İlk miladi yüzyıllarda bir tarihte, Adem ile Havva’nın biyografisi olduğu iddia edilen ilginç bir metin ortaya çıktı. Okurlar en sevdikleri hikâyelerin öncesini ve sonrasını hayal etmekten hep hoşlanmıştır, İncil’deki hikâyeler de buna dâhil. Yaratılış Kitabı’nın efsanevi atalarımıza atıf yapan birkaç sayfasından yola çıkan isimsiz bir müstensih, Adem ile Havva’nın maceralarını (daha doğrusu) Cennet’ten kovulduktan sonra başlarına gelen kötü maceraları anlatan Adem ile Havva’nın Hayatı adlı bir kitap kaleme aldı. Kitabın sonunda, ilk edebiyat eserlerimizde sıkça görülen o postmodern dönüşlerden birinde Havva, oğlu Şit’ten anne babasının hayat hikâyesini doğru bir şekilde yazmasını ister: Okurun elinde tuttuğu kitap işte o hikâyedir. Havva, Şit’e şöyle demiştir: “Dinleyin çocuklarım! Taştan ve kilden tabletler yapın ve üzerine benimle babanızın tüm hayatımızı ve bizden duyduğunuz, gördüğünüz her şeyi yazın. Eğer Tanrı ırkımıza su ile hüküm verirse, kilden tabletler çözülür ve geriye taş tabletler kalır; eğer yangınla verirse hükmümüzü, taş tabletler parçalanır, kilden tabletlerse pişerek katılaşır.” Havva bilgece davranarak kilden tabletlerle taştan tabletler arasında bir seçim yapmamıştır: Metinde Havva gibi bu seçimi yapmamış olabilir, öte yandan her madde ona başka bir nitelik verir ve metin her ikisini de istemektedir.

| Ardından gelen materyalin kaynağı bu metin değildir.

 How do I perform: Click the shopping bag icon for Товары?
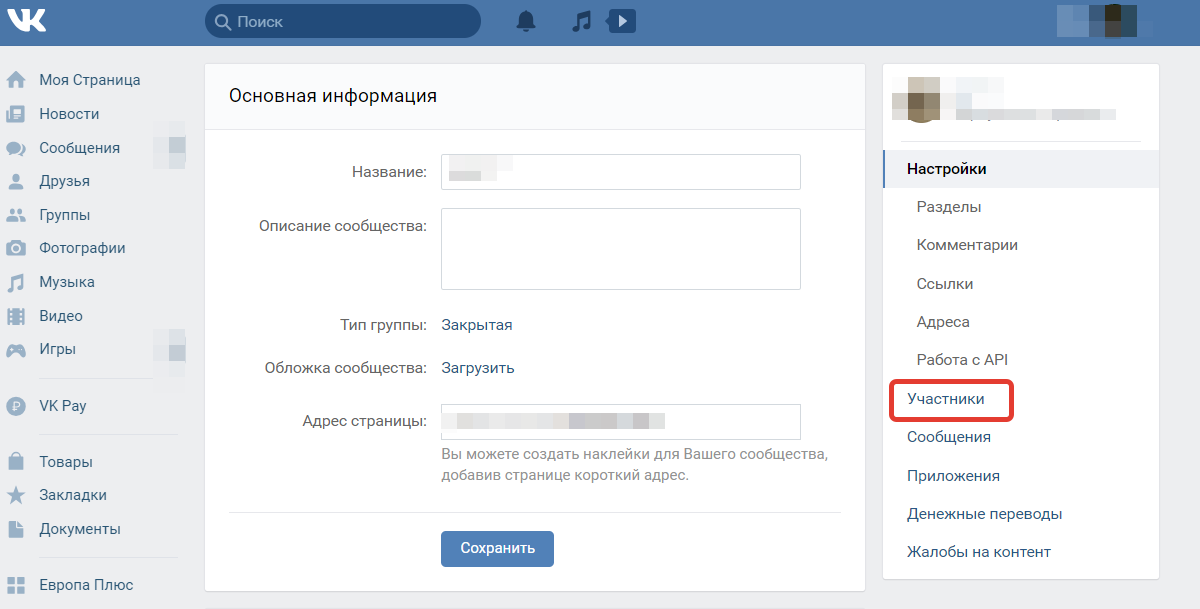click(x=16, y=462)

Okumanın Tarihi’ni bitireli (ya da terk edeli) neredeyse yirmi yıl oluyor. O zamanlar okuma edimini, bu zanaatın algılanan niteliklerini ve nasıl oluştuklarını incelediğimi sanıyordum. Aslında, okurlar olarak ekonomik, siyasi ve teknolojik kaygıların ötesinde, Havva gibi seçmek zorunda olmadığımız, her şeye sahip olabildiğimiz sınırsız hayali bir alanda, eğilimimizin (ya da tutkumuzun) peşinden gidiyor olduğumuzu bilmiyordum. Edebiyat bir dogma değildir: Sorular sunar, kesin yanıtlar değil. Kütüphaneler özünde düşünce özgürlüğünün mekânlarıdır: Onlara dayatılan herhangi bir şey bize dayatılmış olur. Okumak karşıtlıklar koyarak değil, uzaktan, uzun zaman önceden şahsımıza seslenen kelimeleri tanıyarak dünya ve kendimiz hakkında biraz daha fazla şey bilmemizi sağlayan, ucu açık bir araçtır ya da olabilir.